Open WeiTangLau opened 3 years ago

WeiTangLau commented 3 years ago

I am looking for docs regarding identifying MSTP Devices hidden behind an IP Device (could be a router), but I couldn't find any. Furthermore, I found an extension to add MSTP support. Does this mean that MSTP is not supported by this library? If not, how can I identity the MSTP device?

Thanks in advance!

JoelBender commented 3 years ago

For BACnet devices that are Revision 17 or later and support the Network Port Object then you can find out by looking in the Network_Type property (Clause 12.56.8), in BACpypes that would be the networkType property name. The value is one of the enumerations of a BACnetNetworkType, in BACpypes that is the NetworkType class. An MS/TP device will probably only have one network port object, so it should be easy to find.
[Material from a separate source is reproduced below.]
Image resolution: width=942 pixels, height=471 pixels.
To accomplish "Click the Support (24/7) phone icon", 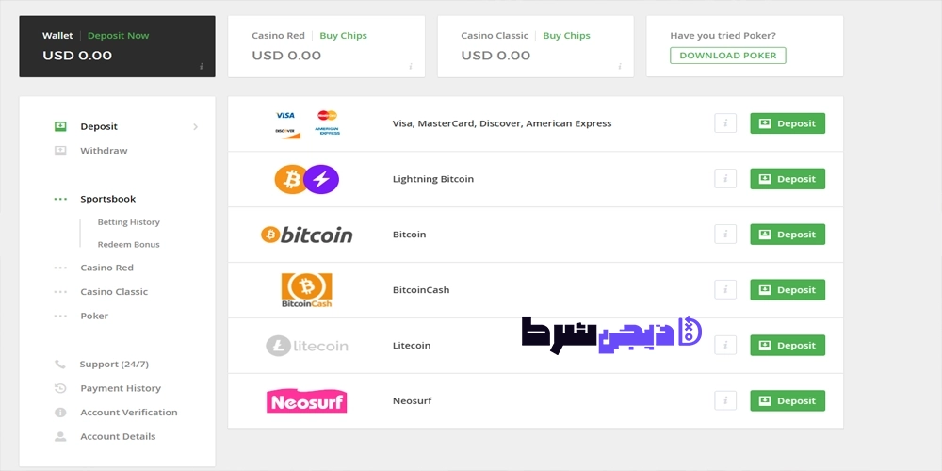I will tap(60, 364).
If the IP-to-MS/TP router supports network port objects, you should be able to find it that way as well.

Most of the time a single octet address is probably an MS/TP or ARCNET address and there is no way to distinguish them from each other. If you send an Initialize-Routing-Table to a router, you will get some port information, but most of the time you won't get anything very useful.
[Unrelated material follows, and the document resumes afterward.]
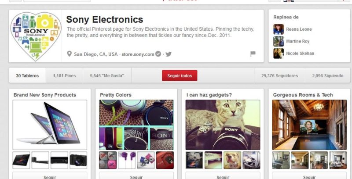Switch to the 1,181 Pines tab
352x179 pixels.
(64, 75)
The misty project adds MS/TP support for directly connected serial port devices and isn't needed for talking through a router.

WeiTangLau commented 3 years ago

Hi! Thanks for your response. My current setup is MSTP -> Router -> Laptop. I do have a router like the case you mentioned. However, I am actually using a third party software that uses this library. As such, I do not have much flexibility. The developer told me that they actually uses this under the hood. Is this sufficient or has to do what you mentioned above?
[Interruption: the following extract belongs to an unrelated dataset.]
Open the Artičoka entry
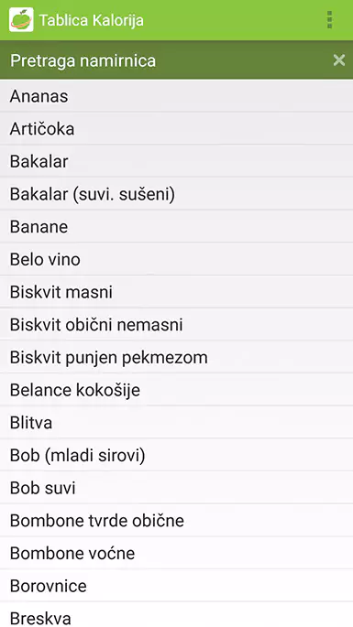Screen dimensions: 353x627 point(176,129)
JoelBender commented 3 years ago

You are correct. The router is going to have two ports, each will have a unique network number. Let's assume that the IPv4 network is BACnet network 10 and the MS/TP network has BACnet network 20. Your laptop will be on network 10 and you will be sending messages to the IP address of the router asking it to forward the message to some device on network 20.

First try running the WhoIsRouter.py sample application and enter wirtn * which means "send out a local broadcast on this network to all of the routers and have them respond with the list of attached networks." You should see a message from the router saying "I am router to network 20."

Now try running the WhoIsIAm.py application and enter whois *:* which means "send out a global broadcast message to every BACnet node and have them respond with an I-Am message. You should see at least one from a device on the MS/TP network, the address will look like 20:13 which in BACpypes means "address 13 on network 20."

All of the rest of you read and write property requests should be sent to 20:13 and the router will take care of shuffling the packets between networks.